Sopapilla Cheesecake

Mama Mia! The Countdown to Mexico begins with this delicious "mexican" inspired dessert. This is my go-to dessert when I am serving "mexican" food and having company, or taking dinner to a sick friend...etc. My picture below isn't the pertiest. I was anxious for the photo shoot and didn't give it enough time to set up. If you are patient, these look lovely cut in squares. I don't see why you couldn't bake these in a pie pan and cut them in triangles like a pie. Presentation is key... Anyways the cinnamon and sugar flavor is tantalizing and perfect for a fiesta!
Sopapilla Cheesecake
2 cans Pillsbury crescent rolls
2-8oz cream cheese (room temperature)
1 1/2 cups sugar
1 tsp. vanilla extract
1 tsp cinnamon
1 stick butter (1/2 cup real butter not margarine)
Spray a 9 x 13 pan with cooking spray.
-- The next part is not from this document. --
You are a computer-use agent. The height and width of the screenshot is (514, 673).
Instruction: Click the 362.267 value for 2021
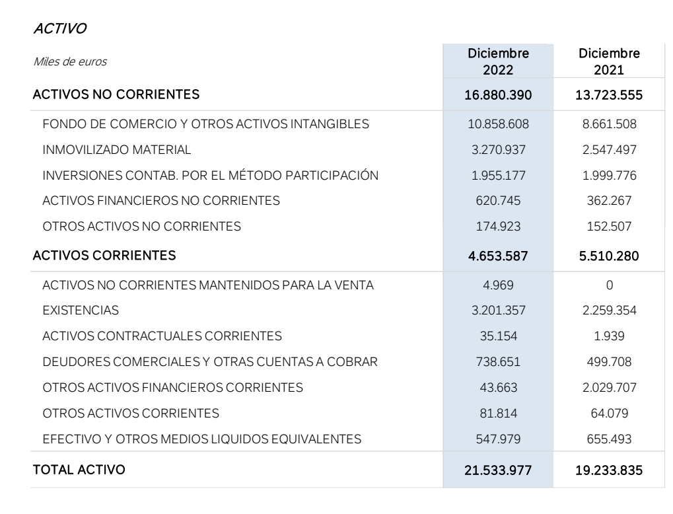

Unroll and press 1 can crescent rolls into the bottom of your baking dish press the seams together. In a separate bowl blend the cream cheese, 1 cup sugar and 1 tsp vanilla spread over top of dough. Unroll the second can of crescent rolls and place on top of the cream cheese mixture pressing seams together again. Melt butter and pour over top layer of crescents. Mix the reaming 1/2 cup of sugar & cinnamon together. Sprinkle cinnamon sugar mixture generously over the top. Use more if you wish. Bake at 350 degrees for 30 minutes until bubbly and bottom crust is slightly brown.